[Element lookup records]
*****
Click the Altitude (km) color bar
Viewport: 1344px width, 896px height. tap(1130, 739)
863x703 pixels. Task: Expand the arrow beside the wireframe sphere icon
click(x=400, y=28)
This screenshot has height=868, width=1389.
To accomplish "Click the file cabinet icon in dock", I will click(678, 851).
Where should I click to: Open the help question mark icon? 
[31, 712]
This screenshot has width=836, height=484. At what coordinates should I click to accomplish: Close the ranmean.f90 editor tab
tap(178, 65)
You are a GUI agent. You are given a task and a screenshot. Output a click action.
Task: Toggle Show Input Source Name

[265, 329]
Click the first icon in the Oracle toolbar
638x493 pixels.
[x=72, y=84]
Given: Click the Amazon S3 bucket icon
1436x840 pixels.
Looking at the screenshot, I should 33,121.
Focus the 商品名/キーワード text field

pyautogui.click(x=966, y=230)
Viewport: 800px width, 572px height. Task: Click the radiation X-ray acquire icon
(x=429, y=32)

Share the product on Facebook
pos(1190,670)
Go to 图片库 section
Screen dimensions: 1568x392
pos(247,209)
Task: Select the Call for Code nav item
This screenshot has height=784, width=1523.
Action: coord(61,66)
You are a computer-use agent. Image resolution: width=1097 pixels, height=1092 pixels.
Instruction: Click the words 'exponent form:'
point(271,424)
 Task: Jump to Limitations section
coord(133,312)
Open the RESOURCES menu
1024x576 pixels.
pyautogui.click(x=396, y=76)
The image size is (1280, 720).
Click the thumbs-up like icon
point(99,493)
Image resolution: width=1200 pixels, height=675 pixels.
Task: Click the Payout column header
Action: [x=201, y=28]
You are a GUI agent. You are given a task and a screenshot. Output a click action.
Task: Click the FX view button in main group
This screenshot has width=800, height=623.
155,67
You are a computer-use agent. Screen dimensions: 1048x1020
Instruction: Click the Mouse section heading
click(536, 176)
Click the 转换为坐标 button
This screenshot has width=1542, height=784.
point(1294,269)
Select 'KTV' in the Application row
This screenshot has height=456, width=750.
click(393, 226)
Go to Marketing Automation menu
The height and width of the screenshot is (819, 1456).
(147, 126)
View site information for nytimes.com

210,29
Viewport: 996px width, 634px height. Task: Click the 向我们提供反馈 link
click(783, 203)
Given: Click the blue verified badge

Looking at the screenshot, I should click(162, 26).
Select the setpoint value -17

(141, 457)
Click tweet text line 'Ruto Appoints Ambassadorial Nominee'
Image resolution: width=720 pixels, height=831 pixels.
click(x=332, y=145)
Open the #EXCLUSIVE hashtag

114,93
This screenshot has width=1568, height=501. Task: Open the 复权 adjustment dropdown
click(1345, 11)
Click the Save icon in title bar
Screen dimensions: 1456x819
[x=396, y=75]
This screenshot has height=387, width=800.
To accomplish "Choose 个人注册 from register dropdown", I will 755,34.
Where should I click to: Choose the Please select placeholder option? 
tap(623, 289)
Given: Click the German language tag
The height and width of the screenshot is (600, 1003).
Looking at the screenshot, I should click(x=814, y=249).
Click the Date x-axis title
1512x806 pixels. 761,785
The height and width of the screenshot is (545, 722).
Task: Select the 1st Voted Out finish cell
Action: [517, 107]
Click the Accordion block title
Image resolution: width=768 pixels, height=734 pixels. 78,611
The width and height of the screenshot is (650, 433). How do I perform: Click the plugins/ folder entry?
*****
- _WHAT IS NEEDED_: Reproduce word for word the stretch of entries from the line containing "Click tweet text" through the end of the entries, and nothing else.

- _RESULT OF THIS TASK_:
Click tweet text line 'Ruto Appoints Ambassadorial Nominee'
Image resolution: width=720 pixels, height=831 pixels.
click(x=332, y=145)
Open the #EXCLUSIVE hashtag

114,93
This screenshot has width=1568, height=501. Task: Open the 复权 adjustment dropdown
click(1345, 11)
Click the Save icon in title bar
Screen dimensions: 1456x819
[x=396, y=75]
This screenshot has height=387, width=800.
To accomplish "Choose 个人注册 from register dropdown", I will 755,34.
Where should I click to: Choose the Please select placeholder option? 
tap(623, 289)
Given: Click the German language tag
The height and width of the screenshot is (600, 1003).
Looking at the screenshot, I should click(x=814, y=249).
Click the Date x-axis title
1512x806 pixels. 761,785
The height and width of the screenshot is (545, 722).
Task: Select the 1st Voted Out finish cell
Action: [517, 107]
Click the Accordion block title
Image resolution: width=768 pixels, height=734 pixels. 78,611
The width and height of the screenshot is (650, 433). How do I perform: Click the plugins/ folder entry?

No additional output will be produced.